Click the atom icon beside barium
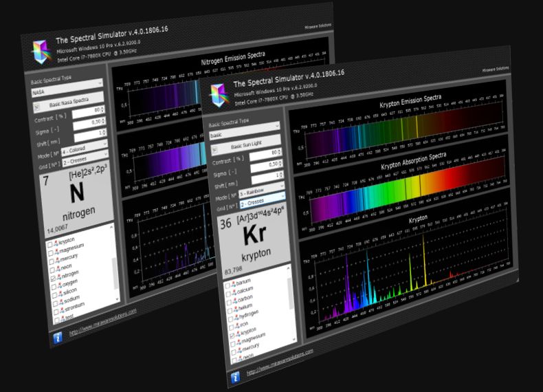 pyautogui.click(x=234, y=283)
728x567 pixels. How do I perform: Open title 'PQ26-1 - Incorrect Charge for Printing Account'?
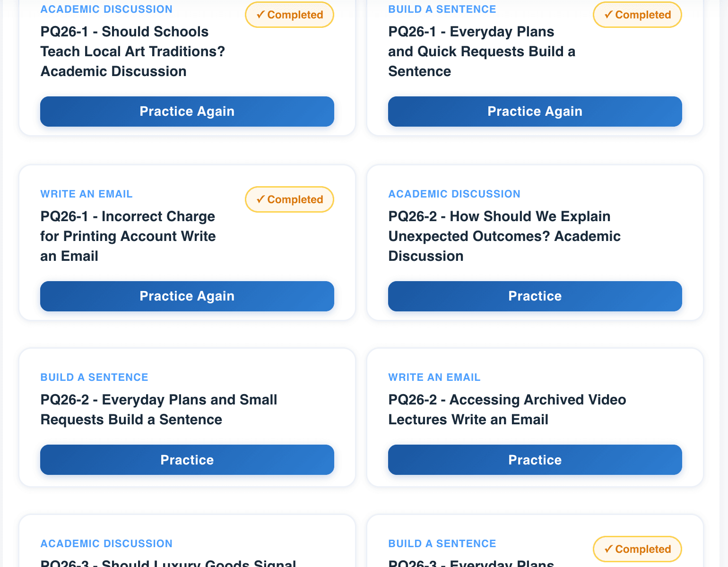(128, 236)
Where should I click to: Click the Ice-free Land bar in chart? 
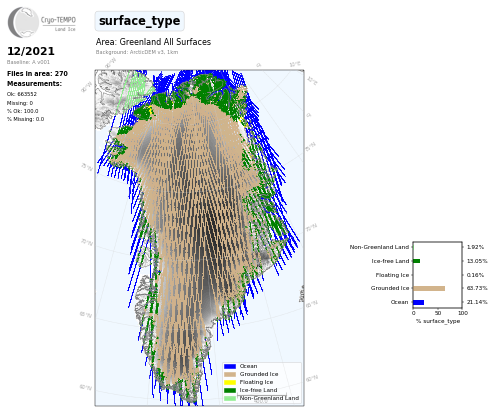[417, 261]
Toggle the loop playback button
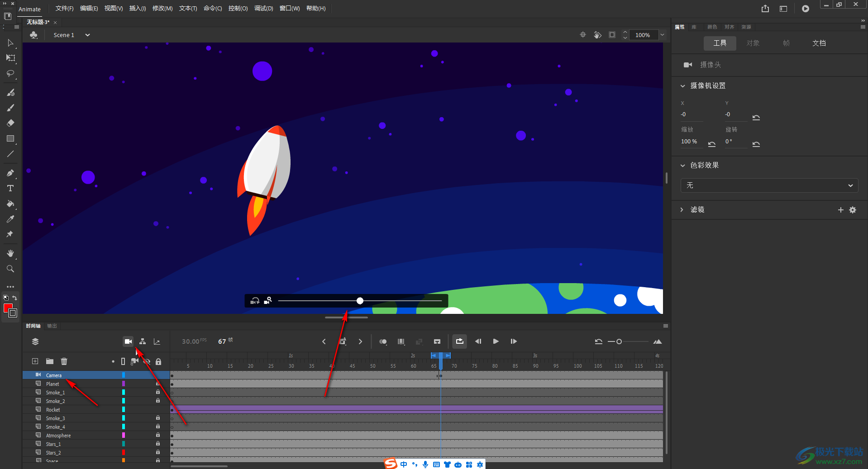868x469 pixels. (459, 341)
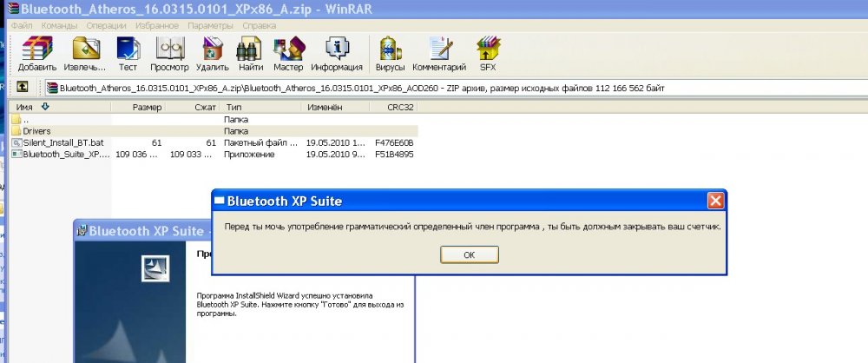Open the Файл menu

21,25
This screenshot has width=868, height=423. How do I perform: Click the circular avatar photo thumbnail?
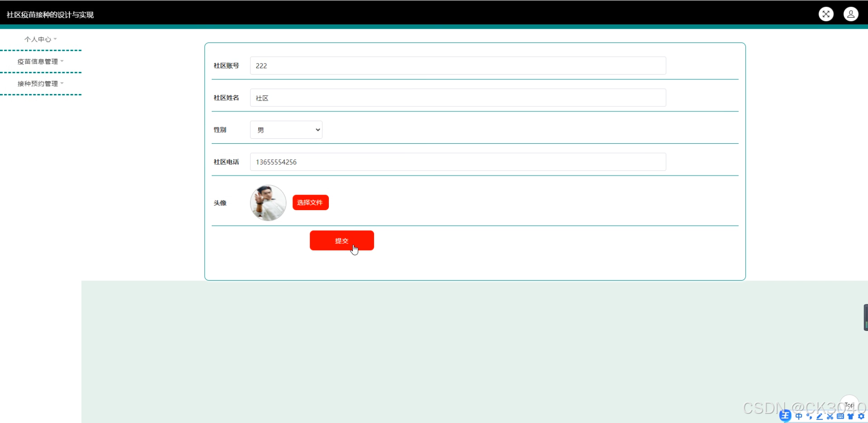coord(268,203)
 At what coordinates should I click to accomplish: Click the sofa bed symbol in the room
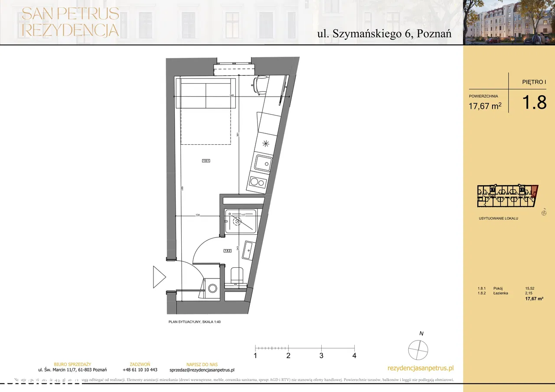[206, 94]
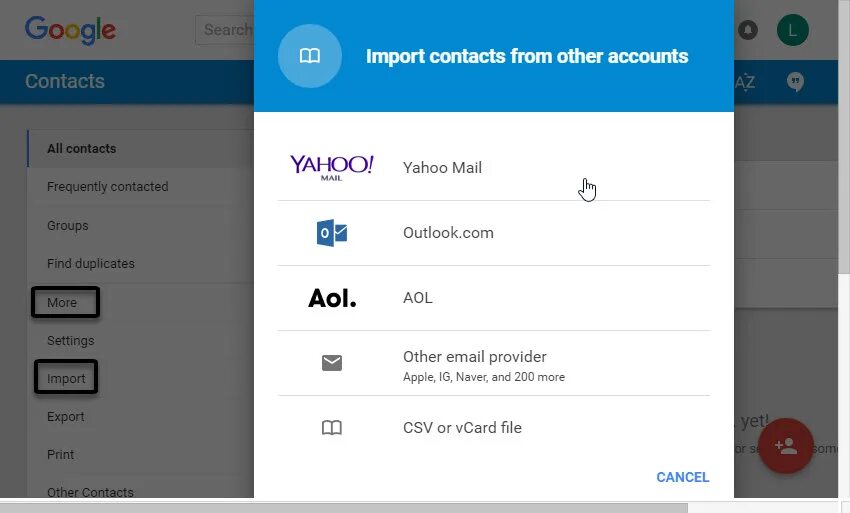This screenshot has height=513, width=850.
Task: Click the red add contact button
Action: point(786,446)
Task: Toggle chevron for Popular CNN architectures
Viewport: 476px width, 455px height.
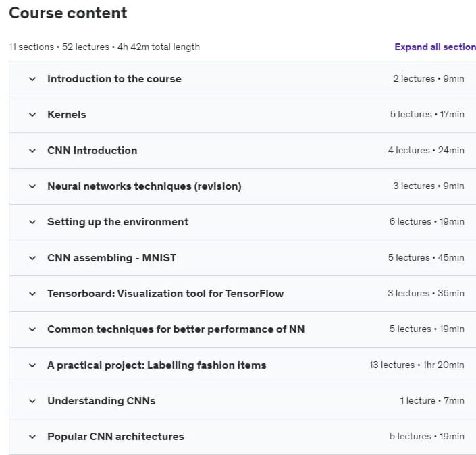Action: pyautogui.click(x=32, y=437)
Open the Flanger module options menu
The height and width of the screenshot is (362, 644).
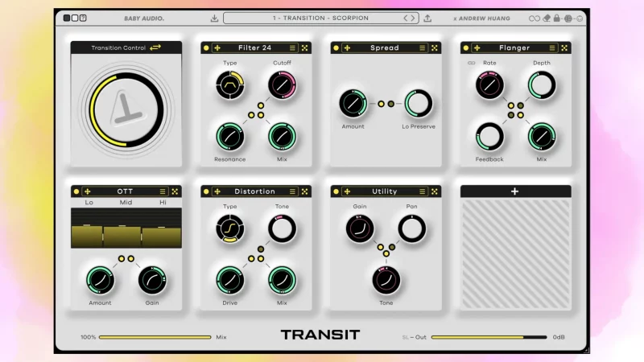point(552,47)
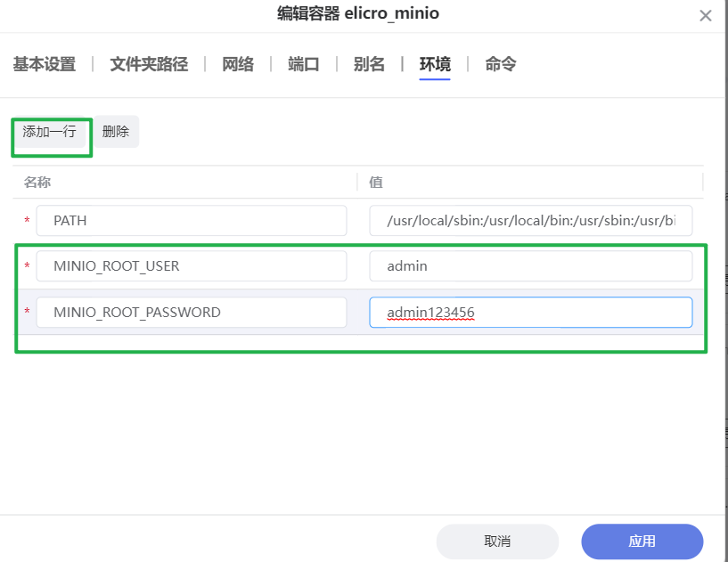Switch to the 基本设置 tab
Screen dimensions: 728x562
coord(44,63)
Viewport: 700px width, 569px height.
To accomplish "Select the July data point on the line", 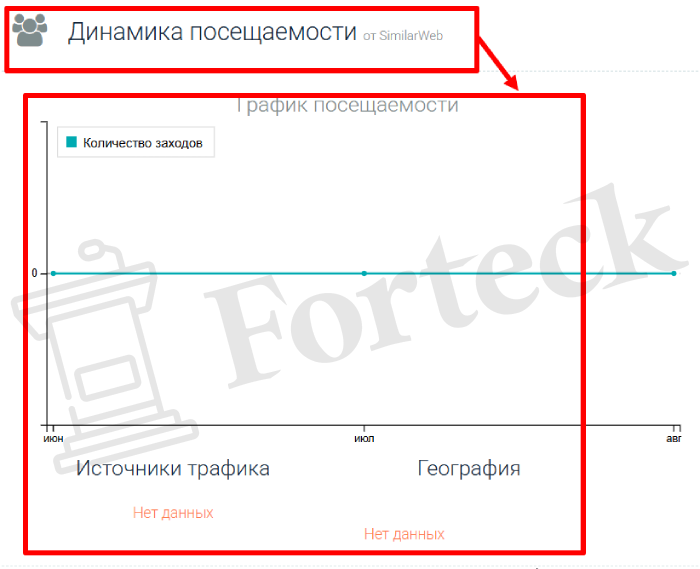I will pyautogui.click(x=364, y=273).
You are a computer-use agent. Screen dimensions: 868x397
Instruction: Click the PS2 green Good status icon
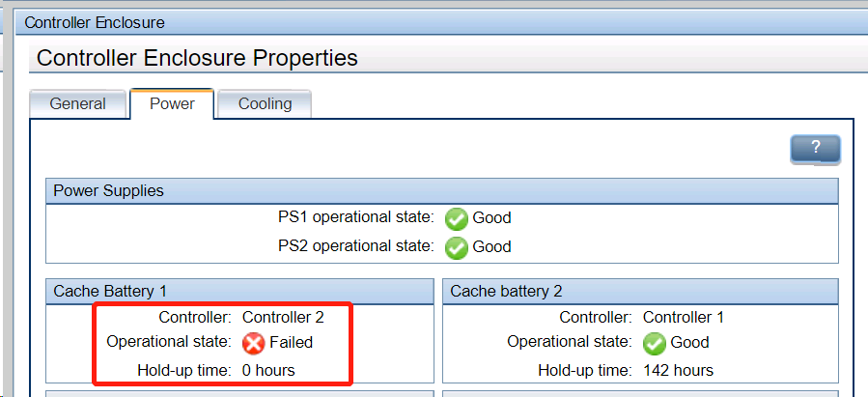pyautogui.click(x=457, y=246)
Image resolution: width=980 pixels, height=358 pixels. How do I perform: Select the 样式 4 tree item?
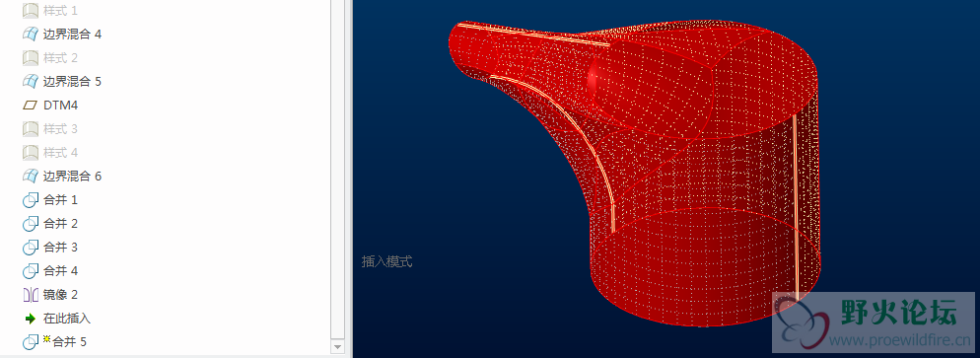pos(60,153)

→ **WORK ORDER**: Pictures aside, return exactly the lines from the data above, starting at the line that has "728x567 pixels. How" and ending at the line that has "Task: Toggle chevron", both included.

→ **TASK SOLUTION**:
728x567 pixels. How do I perform: Open title 'PQ26-1 - Incorrect Charge for Printing Account'?
(128, 236)
Where should I click to: Click the Ice-free Land bar in chart? 
[417, 261]
Toggle the loop playback button
868x469 pixels. (459, 341)
Open the Файл menu

21,25
This screenshot has width=868, height=423. How do I perform: Click the circular avatar photo thumbnail?
coord(268,203)
 At what coordinates should I click to accomplish: Click the sofa bed symbol in the room
[206, 94]
This screenshot has height=513, width=850.
Task: Click the red add contact button
Action: point(786,446)
Task: Toggle chevron for Popular CNN architectures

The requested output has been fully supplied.